How would you treat a postmenopausal woman with germline BRCA2mutated, high-risk, hormone receptor (HR)–positive EBC who received neoadjuvant chemotherapy and underwent surgery but still has 4 positive nodes?
This is an uncommon scenario, given the relative rarity of BRCA2 mutations in HR-positive disease. Given the choice between adjuvant abemaciclib or olaparib, I would recommend olaparib because this agent significantly improved overall survival in patients with BRCA-mutated, high-risk EBC on the OlympiA trial. The survival data are still immature for abemaciclib in monarchE.

Although we currently do not have data demonstrating the effectiveness of abemaciclib following treatment with olaparib, I would consider sequencing abemaciclib after olaparib in my patients with highest-risk, node-positive, germline BRCA2–mutated HR-positive disease. monarchE enrolled patients with up to 16 months between the time of surgery and randomization. This means a patient still could potentially be eligible for adjuvant abemaciclib after completing 1 year of adjuvant olaparib.

There is some concern that CDK4/6 inhibitors may be less effective in germline BRCA2–mutated EBC, as has been reported in germline BRCA2–mutated metastatic disease. This reduced efficacy may be due to loss of the RB1 gene when BRCA2 is deleted, as these genes are in close proximity on chromosome 13. When a germline BRCA2–mutated cancer with a loss of 1 copy of RB1 is put under the selective pressure of CDK4/6 inhibition, the cancer can develop somatic loss of the remaining RB1 allele, thereby leading to CDK4/6 inhibitor resistance.

Is there a clinical role for monitoring circulating tumor DNA (ctDNA) in patients with high-risk EBC?
I do not recommend ctDNA monitoring in practice at this time. We currently lack data on whether intervening based on the presence of ctDNA will make a difference in improving disease-free or overall survival, and monitoring could lead to unnecessary scans, anxiety, and uncertainty about what to do with the information.

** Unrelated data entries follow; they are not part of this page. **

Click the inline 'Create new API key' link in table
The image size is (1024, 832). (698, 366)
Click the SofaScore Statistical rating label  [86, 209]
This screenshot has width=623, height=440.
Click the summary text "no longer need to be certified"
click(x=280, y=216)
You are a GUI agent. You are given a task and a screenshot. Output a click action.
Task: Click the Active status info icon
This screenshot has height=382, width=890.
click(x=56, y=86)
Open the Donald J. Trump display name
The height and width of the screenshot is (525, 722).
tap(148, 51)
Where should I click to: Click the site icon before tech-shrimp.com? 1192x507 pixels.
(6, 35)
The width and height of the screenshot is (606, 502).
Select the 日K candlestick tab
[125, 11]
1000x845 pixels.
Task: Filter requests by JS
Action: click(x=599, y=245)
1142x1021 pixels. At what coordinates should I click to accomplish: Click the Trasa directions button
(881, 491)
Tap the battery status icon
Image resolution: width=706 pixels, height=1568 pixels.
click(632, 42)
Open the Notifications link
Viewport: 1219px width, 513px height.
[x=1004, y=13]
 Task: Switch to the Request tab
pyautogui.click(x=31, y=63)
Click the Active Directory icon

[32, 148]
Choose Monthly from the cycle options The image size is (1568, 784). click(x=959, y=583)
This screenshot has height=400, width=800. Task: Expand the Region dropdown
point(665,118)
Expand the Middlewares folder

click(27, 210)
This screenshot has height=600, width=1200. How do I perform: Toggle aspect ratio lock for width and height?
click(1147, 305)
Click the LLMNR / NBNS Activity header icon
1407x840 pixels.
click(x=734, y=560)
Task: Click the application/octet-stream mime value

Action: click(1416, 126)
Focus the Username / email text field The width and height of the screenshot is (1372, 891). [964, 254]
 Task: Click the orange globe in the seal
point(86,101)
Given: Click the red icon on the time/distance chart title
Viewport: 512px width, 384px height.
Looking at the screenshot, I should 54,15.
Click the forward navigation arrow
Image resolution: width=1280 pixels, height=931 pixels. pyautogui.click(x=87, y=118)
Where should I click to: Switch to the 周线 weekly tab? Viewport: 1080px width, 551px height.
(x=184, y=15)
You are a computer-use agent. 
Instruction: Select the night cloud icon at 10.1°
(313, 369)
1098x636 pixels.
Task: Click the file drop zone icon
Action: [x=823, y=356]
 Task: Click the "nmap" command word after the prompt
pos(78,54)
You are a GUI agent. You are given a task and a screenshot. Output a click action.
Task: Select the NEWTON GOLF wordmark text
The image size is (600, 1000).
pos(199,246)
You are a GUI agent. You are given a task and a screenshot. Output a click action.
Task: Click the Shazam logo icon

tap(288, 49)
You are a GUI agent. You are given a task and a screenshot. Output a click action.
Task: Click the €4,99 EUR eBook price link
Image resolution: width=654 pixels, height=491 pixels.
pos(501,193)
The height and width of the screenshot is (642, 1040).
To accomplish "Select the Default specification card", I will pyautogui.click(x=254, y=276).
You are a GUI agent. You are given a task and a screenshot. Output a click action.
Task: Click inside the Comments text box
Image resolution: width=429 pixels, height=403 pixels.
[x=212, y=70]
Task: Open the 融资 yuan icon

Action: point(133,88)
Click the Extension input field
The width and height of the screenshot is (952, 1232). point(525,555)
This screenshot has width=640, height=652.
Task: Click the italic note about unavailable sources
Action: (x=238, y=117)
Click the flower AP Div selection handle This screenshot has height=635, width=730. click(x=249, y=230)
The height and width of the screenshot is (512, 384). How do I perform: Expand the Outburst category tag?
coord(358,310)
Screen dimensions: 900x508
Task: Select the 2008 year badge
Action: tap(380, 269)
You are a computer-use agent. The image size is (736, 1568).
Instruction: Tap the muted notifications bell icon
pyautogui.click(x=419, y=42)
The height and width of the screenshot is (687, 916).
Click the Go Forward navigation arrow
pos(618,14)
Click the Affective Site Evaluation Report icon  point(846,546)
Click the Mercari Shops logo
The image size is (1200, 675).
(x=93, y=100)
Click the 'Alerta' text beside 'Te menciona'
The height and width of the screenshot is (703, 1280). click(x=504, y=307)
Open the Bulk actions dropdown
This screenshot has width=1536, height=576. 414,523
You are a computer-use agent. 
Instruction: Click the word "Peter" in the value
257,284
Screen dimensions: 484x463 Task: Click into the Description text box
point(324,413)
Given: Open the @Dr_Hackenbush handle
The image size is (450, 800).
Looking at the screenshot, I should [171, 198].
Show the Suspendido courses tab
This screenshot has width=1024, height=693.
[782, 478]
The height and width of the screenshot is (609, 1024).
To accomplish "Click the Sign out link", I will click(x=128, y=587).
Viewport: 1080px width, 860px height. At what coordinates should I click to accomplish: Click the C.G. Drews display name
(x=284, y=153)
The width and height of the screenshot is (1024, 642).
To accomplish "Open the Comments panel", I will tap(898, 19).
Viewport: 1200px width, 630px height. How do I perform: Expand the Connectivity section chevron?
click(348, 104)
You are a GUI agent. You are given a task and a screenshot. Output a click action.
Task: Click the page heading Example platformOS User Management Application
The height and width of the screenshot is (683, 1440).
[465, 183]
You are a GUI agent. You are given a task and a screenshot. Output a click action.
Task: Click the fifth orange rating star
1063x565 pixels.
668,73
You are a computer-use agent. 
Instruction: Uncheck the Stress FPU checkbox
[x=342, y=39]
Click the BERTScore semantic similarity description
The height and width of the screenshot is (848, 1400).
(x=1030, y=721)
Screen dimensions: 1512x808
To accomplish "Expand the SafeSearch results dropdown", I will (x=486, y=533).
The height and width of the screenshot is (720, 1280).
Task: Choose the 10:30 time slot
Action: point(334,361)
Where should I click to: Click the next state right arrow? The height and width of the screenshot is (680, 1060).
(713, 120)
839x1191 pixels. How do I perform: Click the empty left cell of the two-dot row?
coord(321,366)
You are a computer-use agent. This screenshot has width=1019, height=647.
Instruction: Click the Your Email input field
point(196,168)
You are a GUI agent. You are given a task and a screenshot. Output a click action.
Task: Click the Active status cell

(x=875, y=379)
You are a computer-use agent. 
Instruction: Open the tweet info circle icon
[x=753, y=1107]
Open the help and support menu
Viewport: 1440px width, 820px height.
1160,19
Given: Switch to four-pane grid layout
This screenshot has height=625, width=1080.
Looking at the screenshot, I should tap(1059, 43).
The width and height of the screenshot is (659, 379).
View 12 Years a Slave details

That said, the role of ctDNA monitoring is a very important research tool. Multiple studies show that patients with EBC positive for ctDNA are at a very high risk of recurrence, so we know that ctDNA is a poor prognostic sign.

If you had a patient with T2, clinically node-negative triple-negative breast cancer (TNBC) who received the first half of the KEYNOTE-522 regimen and had a radiographic complete response on MRI, would you go directly to surgery, or would you complete the regimen and then go to surgery?
I would consider going directly to surgery for a patient with stage II TNBC based on data from the single-arm phase II NeoPACT trial. NeoPACT reported a high pathologic complete response rate of 58% in patients with stage I-III TNBC who received neoadjuvant pembrolizumab plus carboplatin and docetaxel.

It would be an in-depth discussion with the patient because hopefully she would be willing to receive adjuvant AC (doxorubicin and cyclophosphamide) if she has pathologic residual disease. We will gain important insights on the safety of chemotherapy de-escalation in the context of preoperative pembrolizumab from the phase III SCARLET (SWOG S2212) trial, which is comparing the KEYNOTE-522 regimen to the shorter, anthracycline-free NeoPACT regimen in patients with early TNBC.